Please print all of the records shown below, exactly as given.

Stored records
________________________________________

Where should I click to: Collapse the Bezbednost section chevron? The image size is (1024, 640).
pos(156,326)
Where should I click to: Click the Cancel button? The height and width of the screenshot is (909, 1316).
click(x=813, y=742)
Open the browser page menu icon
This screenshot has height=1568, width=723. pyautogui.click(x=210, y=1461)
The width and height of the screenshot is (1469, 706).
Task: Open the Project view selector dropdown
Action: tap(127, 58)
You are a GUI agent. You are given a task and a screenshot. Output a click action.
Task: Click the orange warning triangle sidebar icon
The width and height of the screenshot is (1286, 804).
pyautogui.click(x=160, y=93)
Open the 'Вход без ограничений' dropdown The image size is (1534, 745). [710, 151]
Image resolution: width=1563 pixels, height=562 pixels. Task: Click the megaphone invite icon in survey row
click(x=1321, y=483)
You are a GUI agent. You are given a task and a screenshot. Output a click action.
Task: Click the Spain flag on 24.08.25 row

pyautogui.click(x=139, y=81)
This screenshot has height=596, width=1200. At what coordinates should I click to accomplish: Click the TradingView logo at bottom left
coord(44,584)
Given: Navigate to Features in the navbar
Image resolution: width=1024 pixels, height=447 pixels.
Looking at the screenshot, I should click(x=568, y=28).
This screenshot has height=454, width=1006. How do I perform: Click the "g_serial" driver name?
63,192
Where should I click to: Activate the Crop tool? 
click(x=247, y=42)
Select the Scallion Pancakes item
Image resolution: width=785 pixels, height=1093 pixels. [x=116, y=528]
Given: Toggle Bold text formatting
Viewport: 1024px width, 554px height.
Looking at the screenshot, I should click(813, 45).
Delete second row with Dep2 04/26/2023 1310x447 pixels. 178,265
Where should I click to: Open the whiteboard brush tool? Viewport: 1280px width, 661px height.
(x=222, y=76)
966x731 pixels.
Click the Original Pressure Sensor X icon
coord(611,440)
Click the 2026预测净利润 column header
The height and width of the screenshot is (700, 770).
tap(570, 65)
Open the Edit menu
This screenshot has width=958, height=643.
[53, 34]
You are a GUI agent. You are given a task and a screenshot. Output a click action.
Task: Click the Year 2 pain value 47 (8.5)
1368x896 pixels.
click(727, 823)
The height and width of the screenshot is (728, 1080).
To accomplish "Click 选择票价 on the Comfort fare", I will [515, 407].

________________________________________

* Response area:
Where should I click to: Collapse the Bezbednost section chevron? The image size is (1024, 640).
pos(156,326)
Where should I click to: Click the Cancel button? The height and width of the screenshot is (909, 1316).
click(x=813, y=742)
Open the browser page menu icon
This screenshot has height=1568, width=723. pyautogui.click(x=210, y=1461)
The width and height of the screenshot is (1469, 706).
Task: Open the Project view selector dropdown
Action: tap(127, 58)
You are a GUI agent. You are given a task and a screenshot. Output a click action.
Task: Click the orange warning triangle sidebar icon
The width and height of the screenshot is (1286, 804).
pyautogui.click(x=160, y=93)
Open the 'Вход без ограничений' dropdown The image size is (1534, 745). [710, 151]
Image resolution: width=1563 pixels, height=562 pixels. Task: Click the megaphone invite icon in survey row
click(x=1321, y=483)
You are a GUI agent. You are given a task and a screenshot. Output a click action.
Task: Click the Spain flag on 24.08.25 row

pyautogui.click(x=139, y=81)
This screenshot has height=596, width=1200. At what coordinates should I click to accomplish: Click the TradingView logo at bottom left
coord(44,584)
Given: Navigate to Features in the navbar
Image resolution: width=1024 pixels, height=447 pixels.
Looking at the screenshot, I should click(x=568, y=28).
This screenshot has height=454, width=1006. How do I perform: Click the "g_serial" driver name?
63,192
Where should I click to: Activate the Crop tool? 
click(x=247, y=42)
Select the Scallion Pancakes item
Image resolution: width=785 pixels, height=1093 pixels. [x=116, y=528]
Given: Toggle Bold text formatting
Viewport: 1024px width, 554px height.
Looking at the screenshot, I should click(813, 45).
Delete second row with Dep2 04/26/2023 1310x447 pixels. 178,265
Where should I click to: Open the whiteboard brush tool? Viewport: 1280px width, 661px height.
(x=222, y=76)
966x731 pixels.
Click the Original Pressure Sensor X icon
coord(611,440)
Click the 2026预测净利润 column header
The height and width of the screenshot is (700, 770).
tap(570, 65)
Open the Edit menu
This screenshot has width=958, height=643.
[53, 34]
You are a GUI agent. You are given a task and a screenshot. Output a click action.
Task: Click the Year 2 pain value 47 (8.5)
1368x896 pixels.
click(727, 823)
The height and width of the screenshot is (728, 1080).
To accomplish "Click 选择票价 on the Comfort fare", I will [515, 407].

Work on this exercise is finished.